Macroevolution of Biomineralization
About 540 million years ago, the fossil record exploded with animal forms — the Cambrian explosion. The reason for this rapid enhancement in preserved organisms is the relatively sudden and widespread acquisition of hard skeletons and shells. Such hard parts are preserved better than squishier bits, enhancing their preservation potential in the fossil record. The manufacture of these shells is known as biomineralization.
As far as big animals go, these shells were often made of similar materials as those of most shellfish and coral today: calcium carbonate. Calcium carbonate dissolves in acid, which is the reason why ocean acidification is such a major problem in today’s oceans. If human actions cause too acidic of an ocean, then marine life may suffer. Throughout life’s history, the relative success of biomineralizers has waxed and waned — seemingly with a complicated relationship to ocean chemistry. My research has sought to simplify this complexity; to extract some general relationships between the cost of making a shell and the type of ocean the Earth possesses during any given geological epoch.

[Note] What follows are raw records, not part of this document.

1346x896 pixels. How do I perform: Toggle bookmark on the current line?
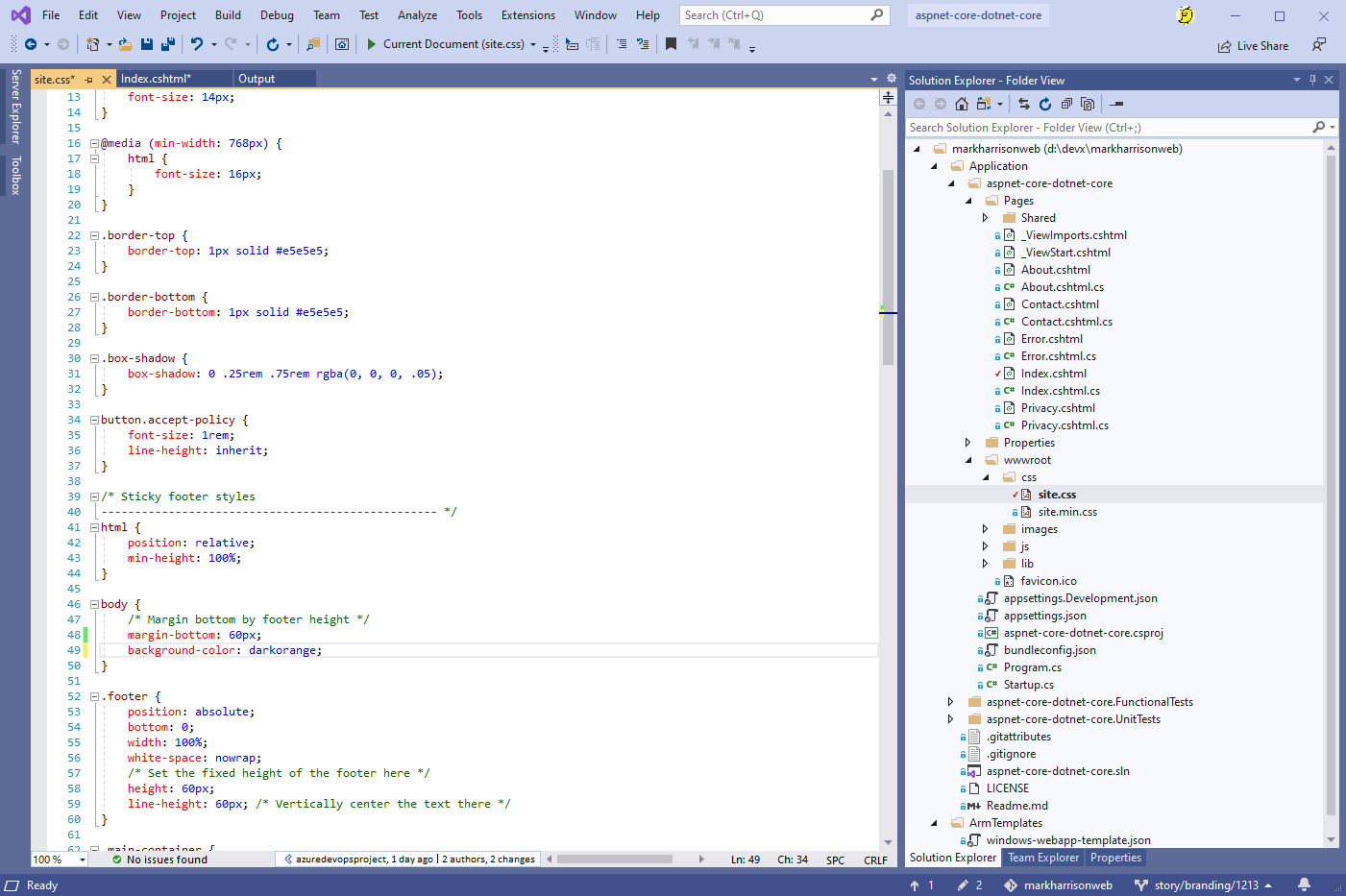click(x=671, y=44)
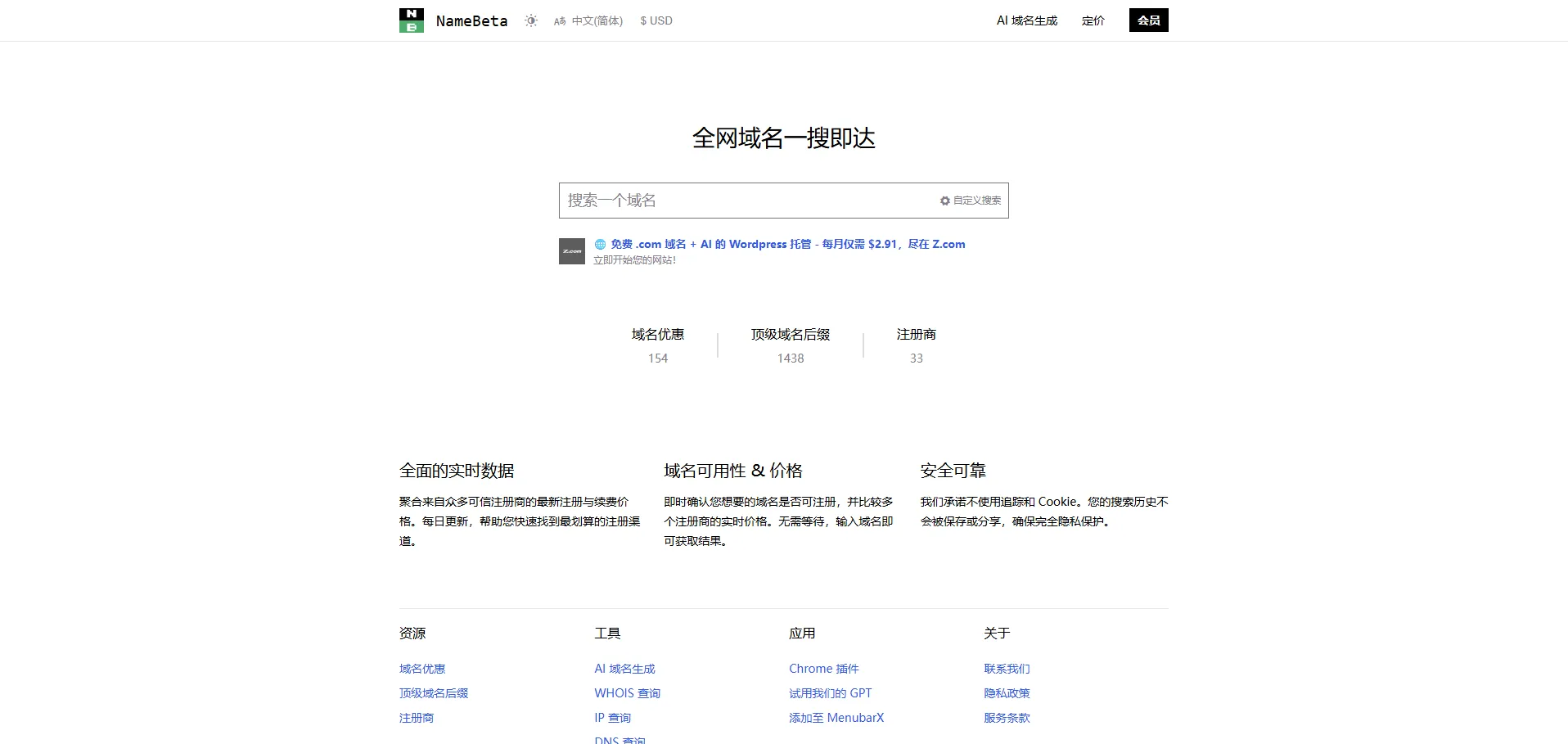This screenshot has height=744, width=1568.
Task: Select the 注册商 33 statistic
Action: point(916,345)
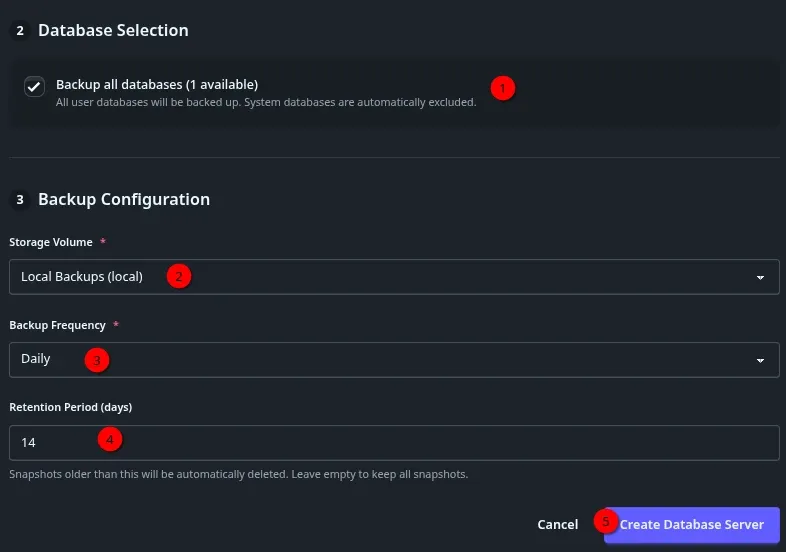Screen dimensions: 786x552
Task: Click the red marker numbered 4
Action: point(110,439)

Our work has suggested that the dependence of total shell cost upon the acidification state of the ocean may be relatively modest — shells may be about 10% more expensive in 2100 than today. This could be bad, but perhaps worse is the effect upon the maximum rate of shell-production possible in more acidic oceans. We showed that larvae of marine organisms may suffer the most — these little creatures are highly time-constrained in development. Their shells will cost more, but they also will end up with 10% less time in which to make them. Thus, we highlight larval development as key in driving any given species’ susceptibility to acidic oceans.
My ongoing work seeks to identify the costs associated with other forms of biomineralization, such as those organisms produce silica shells (e.g. diatoms). These organisms are almost always microscopic — why do small things make silica and big things use calcium carbonate carbonate?